* Begin Page *

I run 4x 4mb 1600mhz and can hit 4.6ghz no problem on my board... have gone higher but ages ago when i first got the board... 4.4ghz is my normal overclock


----------



## Jstn7477 (Jun 30, 2012)

I've done 4x4 on my 2600K at 4.5GHz. I have to use like 1.2v on the northbridge though and it's only stable up to ~1950MHz. I don't believe I have ever gotten 2133 to be stable on 2x4 2133 sticks on my chip, as at that speed my PC would BSoD at least once a week. 

Right now I'm running 12GB @ 1600 as I took my other 8GB 2133 set out to use on my Bulldozer system.


----------



## nleksan (Jun 30, 2012)

It's my understanding, after countless hours of research for my own build (X79 but should still be applicable), that you always want to use the fewest number of DIMMs to achieve the desired amount of memory. Thus, if 16GB is the goal, 2x8GB would be ideal. It is somewhat of a double edged sword tho, as the higher density sticks tend to be poorer when it comes to overclocking, not to mention more expensive.

* End Page *

Set problem 1. Can you reproduce, word for word, the stretch of the RAM overclocking thread from "Right now I'm" through "mention more expensive."?
Set problem 2. Can you pick up the RAM overclocking thread where it stops and continue it?

* Begin Recorded information *

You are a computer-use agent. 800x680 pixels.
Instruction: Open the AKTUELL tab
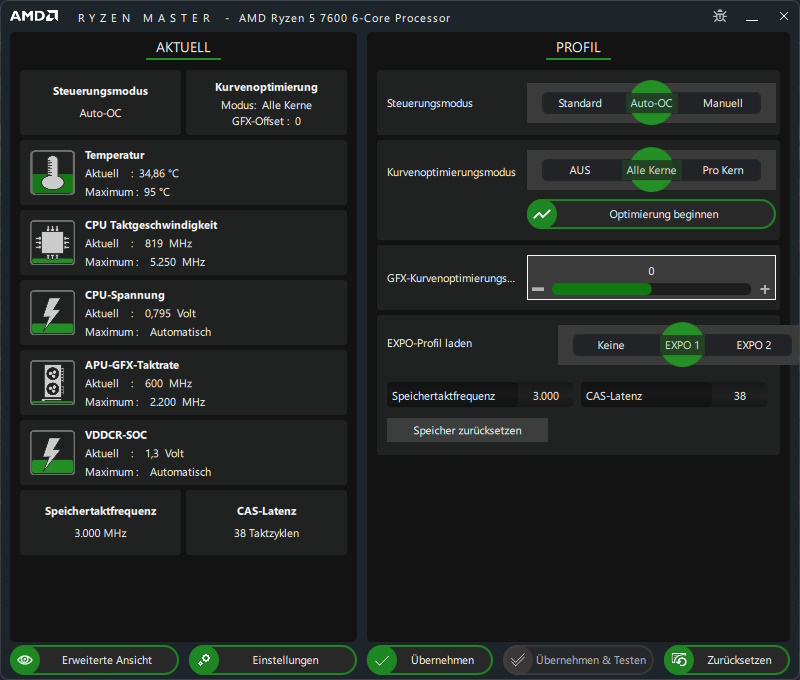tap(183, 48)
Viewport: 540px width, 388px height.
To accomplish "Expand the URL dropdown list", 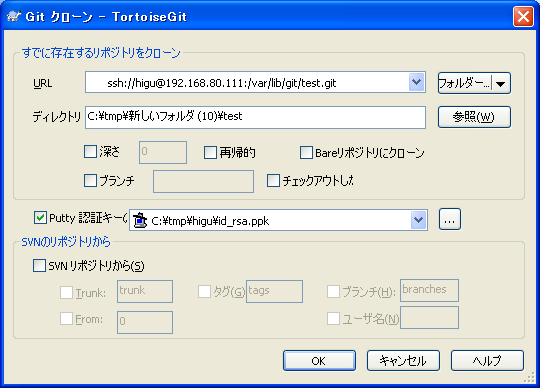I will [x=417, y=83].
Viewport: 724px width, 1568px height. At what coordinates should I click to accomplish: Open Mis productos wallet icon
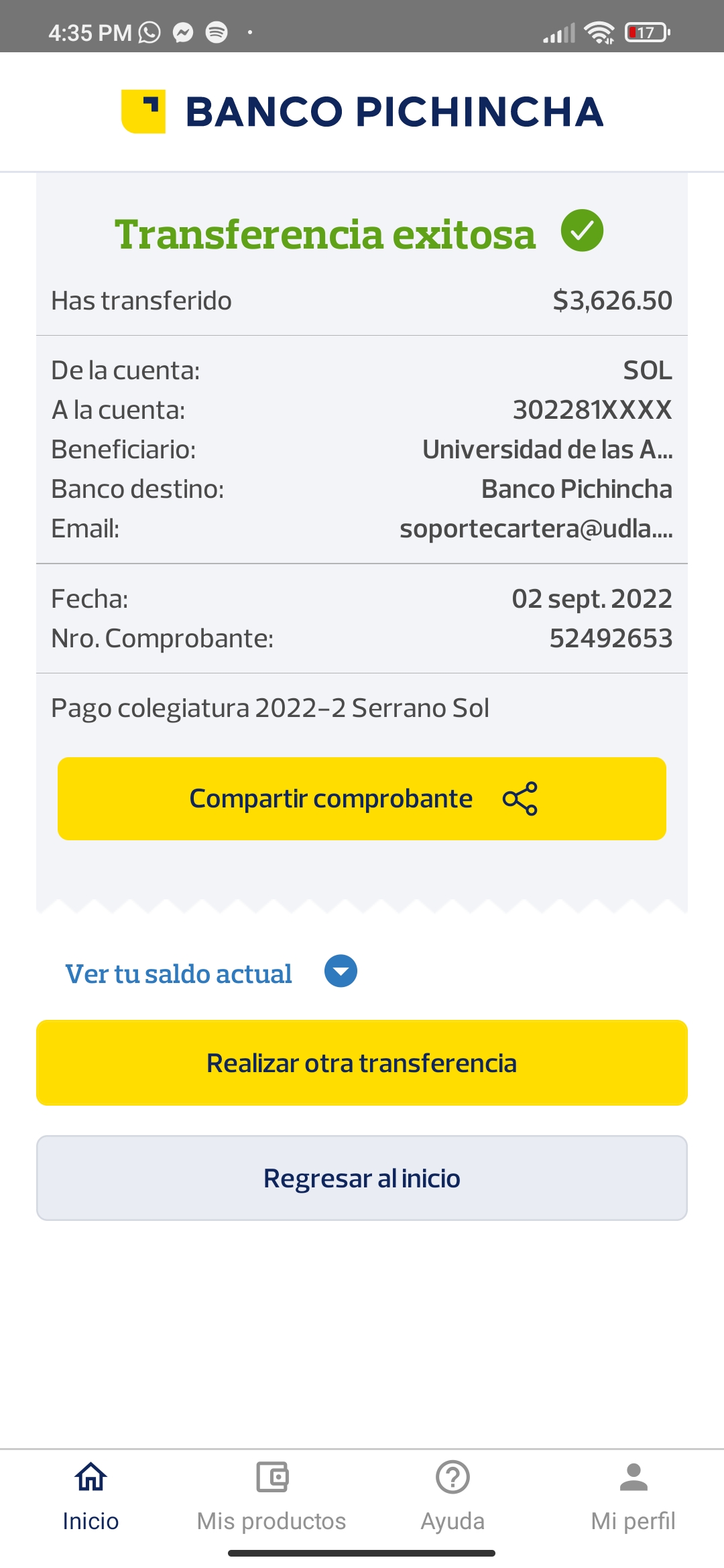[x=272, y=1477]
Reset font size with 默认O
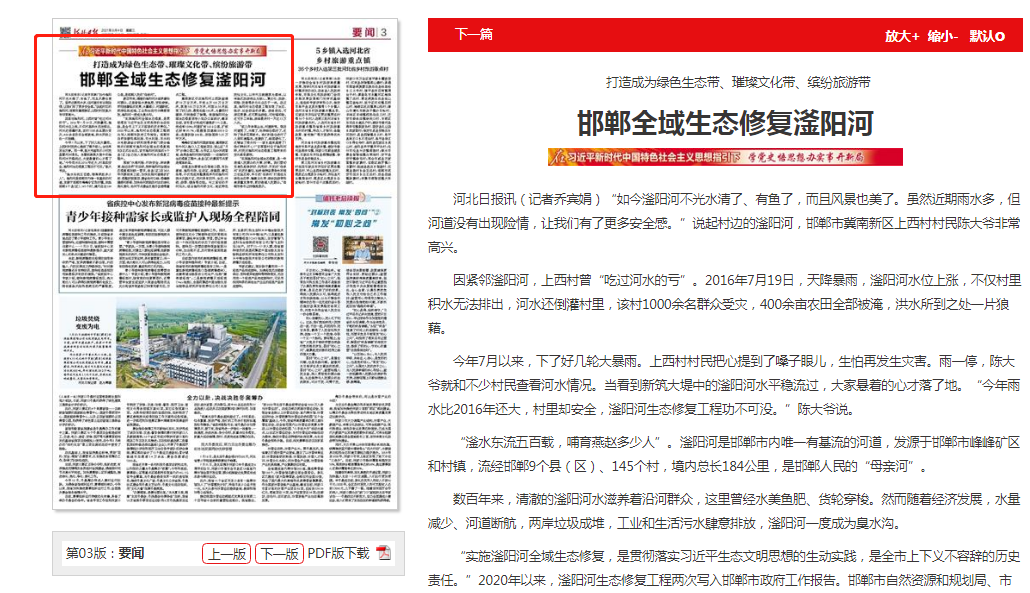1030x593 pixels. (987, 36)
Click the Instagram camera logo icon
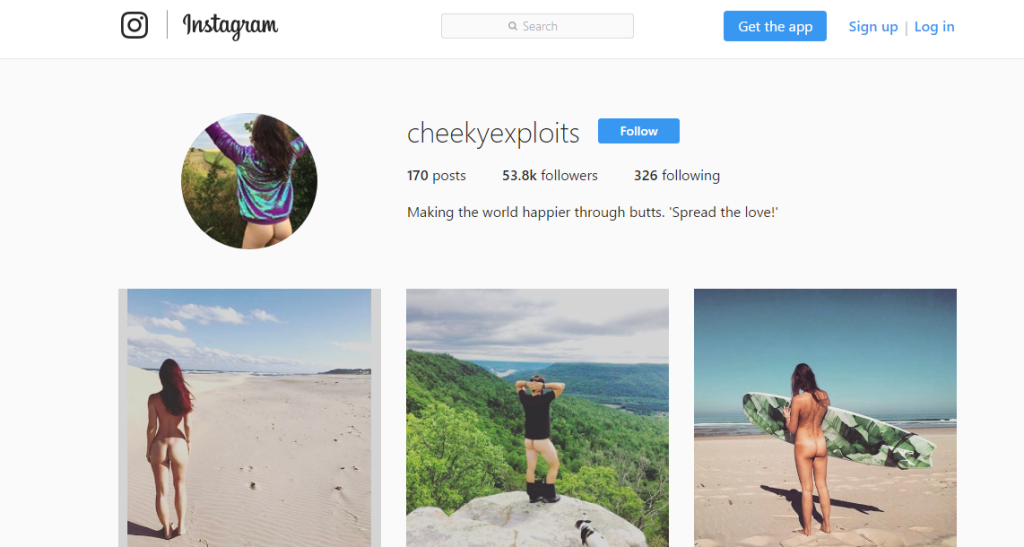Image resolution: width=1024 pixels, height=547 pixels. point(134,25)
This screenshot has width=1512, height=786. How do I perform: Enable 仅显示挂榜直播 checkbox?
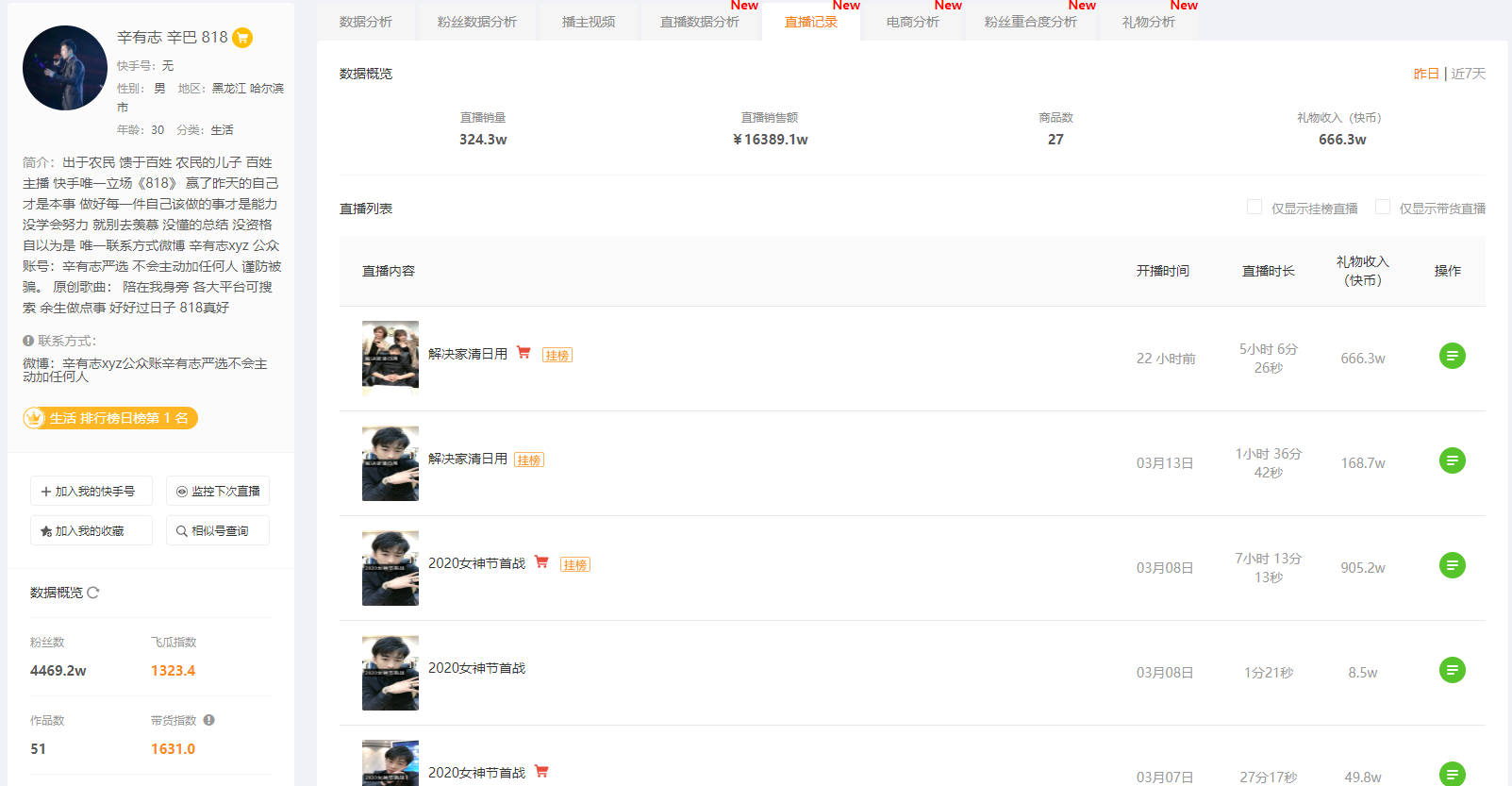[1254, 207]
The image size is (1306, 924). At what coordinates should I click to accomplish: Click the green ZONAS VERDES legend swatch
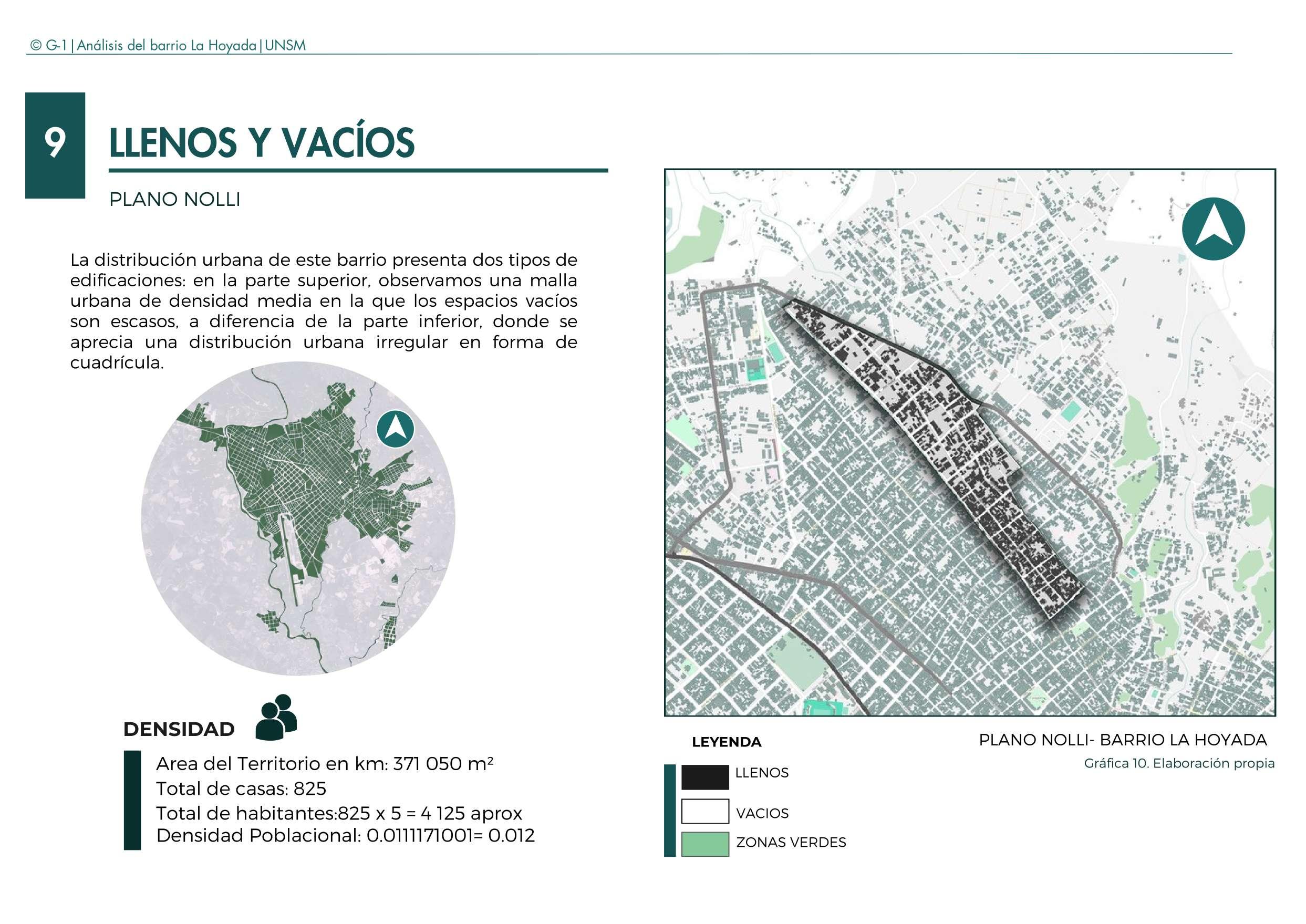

* End Recorded information *

Exercise output 1.
Right now I'm running 12GB @ 1600 as I took my other 8GB 2133 set out to use on my Bulldozer system.


----------



## nleksan (Jun 30, 2012)

It's my understanding, after countless hours of research for my own build (X79 but should still be applicable), that you always want to use the fewest number of DIMMs to achieve the desired amount of memory. Thus, if 16GB is the goal, 2x8GB would be ideal. It is somewhat of a double edged sword tho, as the higher density sticks tend to be poorer when it comes to overclocking, not to mention more expensive.

Exercise output 2.
I would also suggest buying a 4x4 kit rather than 2 2x4 kits.


----------



## baggpipes (Jun 30, 2012)

get 2 x 8.... more future proof...


----------



## MxPhenom 216 (Jun 30, 2012)

Jetster said:


> Always 2x8gb   4  will stress the memory controller and may effect your overclock



its the same way with the 4 sticks loading up each slot. Either way its harder on the memory controller, but thats if your running over 1866mhz memory. 1600 should be fine.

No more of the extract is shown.